NF1/2 mutations predict favorable benefit from immune checkpoint inhibitor-based therapies over VEGFR/mTOR inhibitors in clear cell renal cell carcinoma.

Immune checkpoint inhibitors (ICIs) have revolutionized the management of advanced clear cell renal cell carcinoma (ccRCC), but the biomarkers predicting benefits from ICI-based therapies over conventional VEGFR/mTOR inhibitors remain incompletely elucidated. In this study, we analyzed clinical, mutational, and/or transcriptomic data of multiple cohorts, including five clinical trials (JAVELIN Renal 101 [n = 885], IMmotion151 [n = 715], and CheckMate-009/010/025 [n = 1006]), two prognostic cohorts (TCGA-KIRC, n = 537; ICGC, n = 475). Pharmacogenomic analysis was conducted using the cancer cell line encyclopedia (CCLE) database.
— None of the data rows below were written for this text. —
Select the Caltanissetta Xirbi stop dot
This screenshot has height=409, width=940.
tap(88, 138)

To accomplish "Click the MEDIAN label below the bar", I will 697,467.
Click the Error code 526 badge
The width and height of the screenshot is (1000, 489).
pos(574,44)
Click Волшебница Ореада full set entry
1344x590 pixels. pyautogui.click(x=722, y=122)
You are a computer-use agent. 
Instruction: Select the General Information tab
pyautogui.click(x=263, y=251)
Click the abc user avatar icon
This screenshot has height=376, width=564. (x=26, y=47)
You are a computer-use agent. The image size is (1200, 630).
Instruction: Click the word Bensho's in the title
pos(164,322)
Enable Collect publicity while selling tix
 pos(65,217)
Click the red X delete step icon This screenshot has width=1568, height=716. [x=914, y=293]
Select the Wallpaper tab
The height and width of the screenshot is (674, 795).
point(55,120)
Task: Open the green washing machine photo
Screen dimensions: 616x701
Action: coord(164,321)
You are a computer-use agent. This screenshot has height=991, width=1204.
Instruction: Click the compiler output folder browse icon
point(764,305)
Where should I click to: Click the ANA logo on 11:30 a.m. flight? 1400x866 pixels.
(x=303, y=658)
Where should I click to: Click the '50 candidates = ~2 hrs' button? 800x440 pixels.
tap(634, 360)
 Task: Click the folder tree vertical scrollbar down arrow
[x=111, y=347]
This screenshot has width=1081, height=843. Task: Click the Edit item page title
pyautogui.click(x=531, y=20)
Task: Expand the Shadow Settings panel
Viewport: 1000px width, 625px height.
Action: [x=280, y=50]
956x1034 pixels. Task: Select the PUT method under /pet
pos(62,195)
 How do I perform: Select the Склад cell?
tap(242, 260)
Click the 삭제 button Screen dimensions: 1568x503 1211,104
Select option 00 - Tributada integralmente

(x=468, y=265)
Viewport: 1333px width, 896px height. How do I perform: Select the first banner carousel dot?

Our results revealed that only NF1/2 mutations exhibited a consistent relationship with benefits from ICI-based therapies over VEGFR/mTOR inhibitors among all the common mutations in the JAVELIN Renal 101, IMmotion151, and CheckMate-009/010/025 trials (pooled estimate of interaction effect, P = 0.028). In the multivariable models, ICI benefits were higher in the NF1/2-mutant group compared with the NF1/2-wildtype group (avelumab plus axitinib vs. sunitinib: HR = 0.35/HR = 0.64; atezolizumab plus bevacizumab vs. sunitinib: HR = 0.55/HR = 0.82; nivolumab vs. everolimus: HR = 0.17/HR = 0.73). NF1/2 mutations were associated with greater expression of the genes related to FGFR rather than VEGFR or PI3K-AKT-mTOR in advanced ccRCCs and higher sensitivity to FGFR inhibitors instead of VEGFR/PI3K-AKT-mTOR inhibitors in ccRCC cell lines. Compared with the NF1/2-wildtype advanced ccRCCs, those with mutated NF1/2 had an inferior prognosis (HR = 2.53). This tendency was not changed by everolimus (HR = 2.66), but was abrogated slightly by sunitinib (HR = 1.59) and considerably by ICI-based therapies, including nivolumab monotherapy (HR = 1.12), atezolizumab plus bevacizumab (HR = 1.10), and avelumab plus axitinib (HR = 0.69). Overall, our findings suggest that NF1/2 mutations can serve as predictive biomarkers for favorable benefits from ICI-based treatments over VEGFR/mTOR inhibitors in advanced ccRCCs.